### TEKS KUTIPAN

Kemudian, jika dalam RUPS tersebut terdakwa kedapatan menggunakan uang perusaahan namun tidak bisa dipertanggung jawabannya, maka baru bisa dibawa ke pidana maupun perdata.
Masih mengenai isi nota keberatan yang dibuat dan disusun penasehat hukum David Handoko, karena bertentangan dengan Undang-Undang No. 40 tahun 2007 tentang PT, mohon majelis hakim periksa dengan teliti dan benar, karena dengan Undang-Undang No.40 tahun 2007 tentang PT, adalah lex specialis derogat legi generali tentang asas penafsiran hukum yang menyatakan bahwa hukum yang bersifat khusus (lex specialis) mengesampingkan hukum yang bersifat umum (lex generalis), pasal 378 KUHP itu adalah hukum yang bersifat umum.

######
### DATA TERCATAT

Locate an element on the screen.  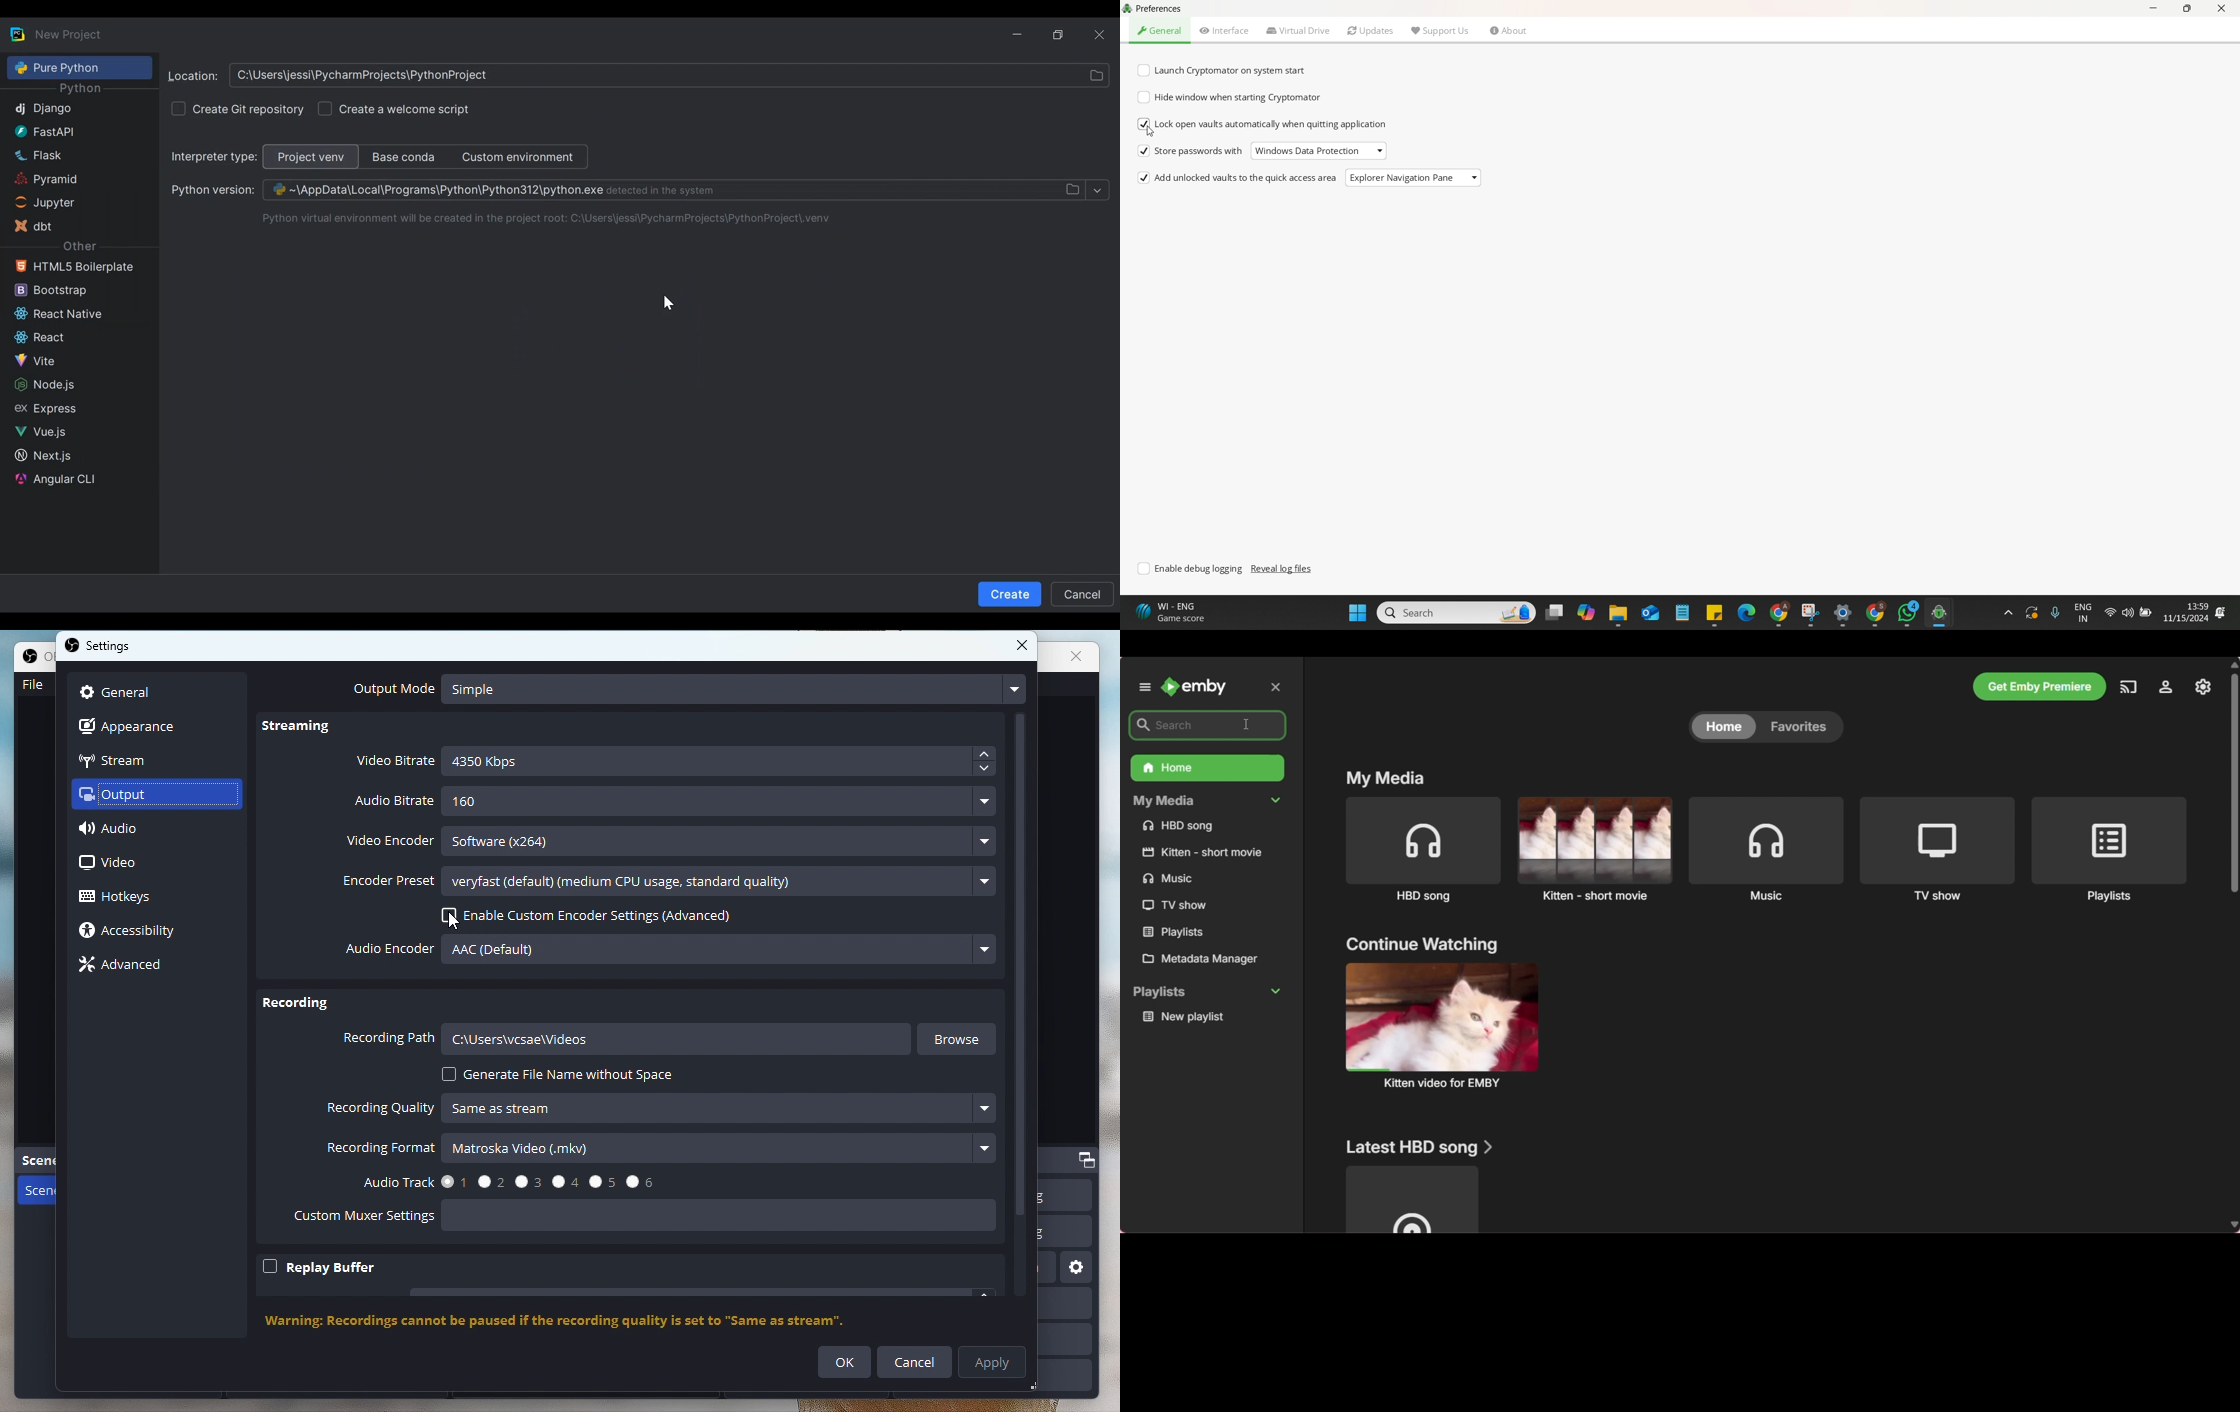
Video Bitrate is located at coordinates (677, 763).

######
### DATA TERCATAT

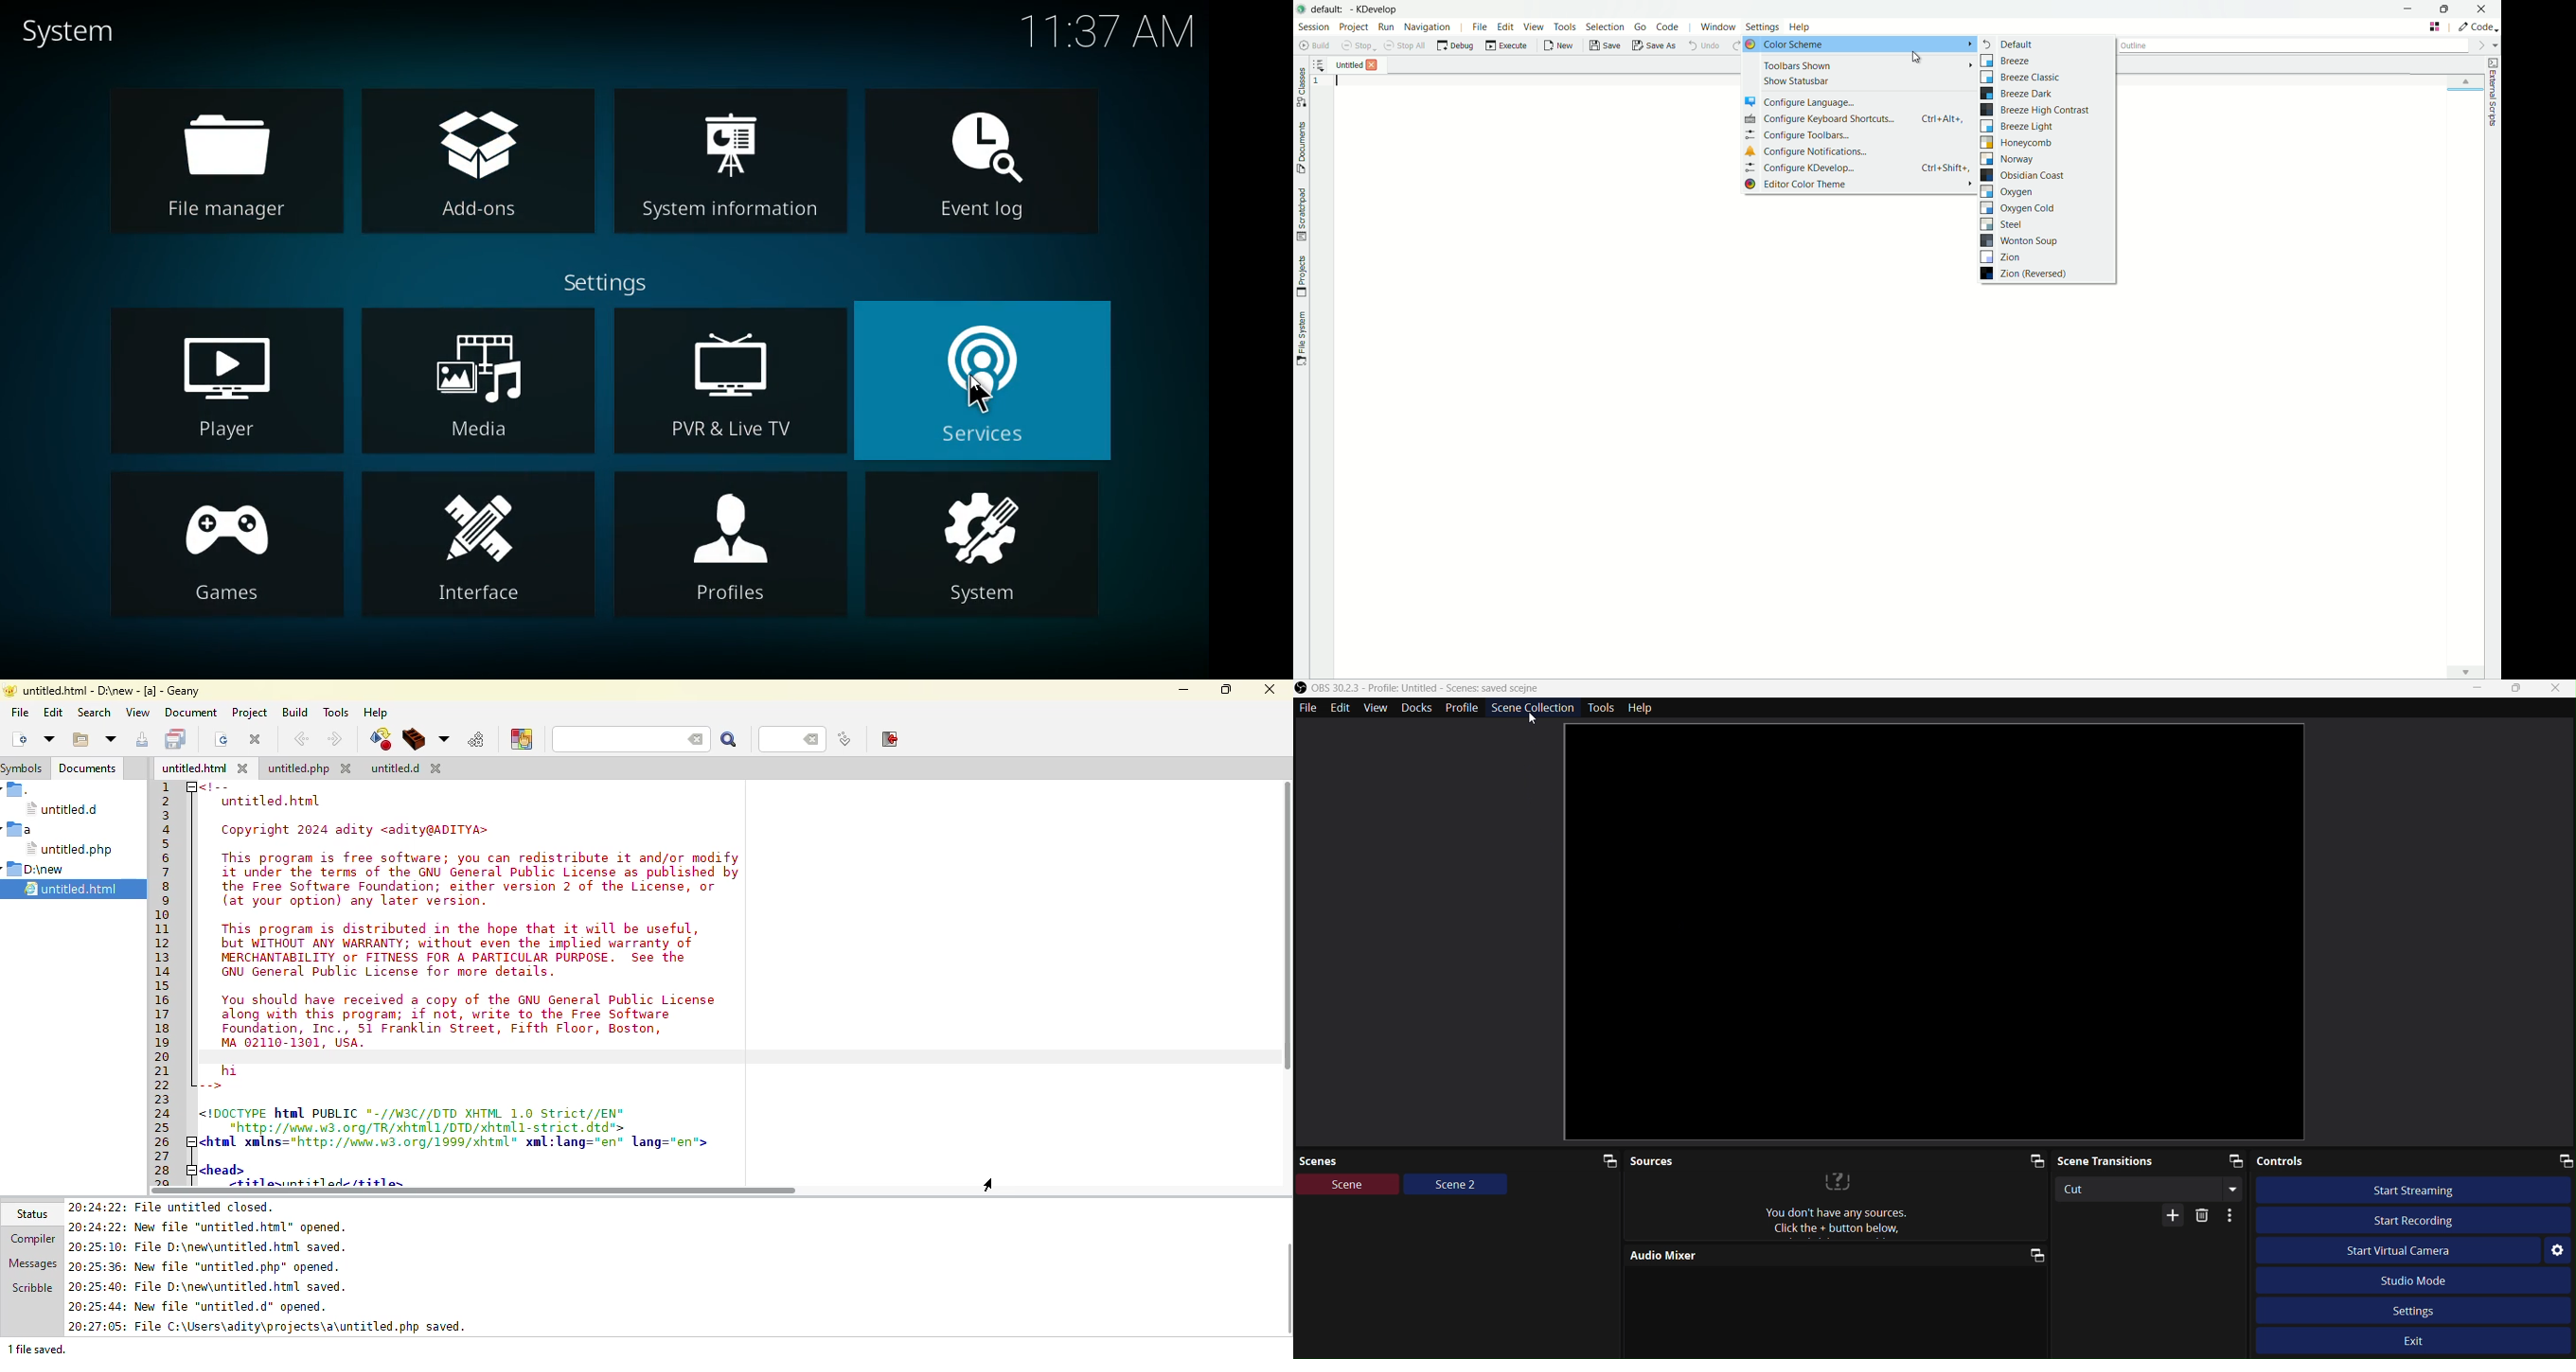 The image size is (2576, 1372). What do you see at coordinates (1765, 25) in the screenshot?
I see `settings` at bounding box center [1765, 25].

######

RUMUSAN MASALAH:
Tampilkan tanpa perubahan bagian teks kutipan di atas yang diawali kata-kata berisi "Kemudian, jika dalam" dan ditutup dengan "yang bersifat umum.".

JAWABAN AKHIR:
Kemudian, jika dalam RUPS tersebut terdakwa kedapatan menggunakan uang perusaahan namun tidak bisa dipertanggung jawabannya, maka baru bisa dibawa ke pidana maupun perdata.
Masih mengenai isi nota keberatan yang dibuat dan disusun penasehat hukum David Handoko, karena bertentangan dengan Undang-Undang No. 40 tahun 2007 tentang PT, mohon majelis hakim periksa dengan teliti dan benar, karena dengan Undang-Undang No.40 tahun 2007 tentang PT, adalah lex specialis derogat legi generali tentang asas penafsiran hukum yang menyatakan bahwa hukum yang bersifat khusus (lex specialis) mengesampingkan hukum yang bersifat umum (lex generalis), pasal 378 KUHP itu adalah hukum yang bersifat umum.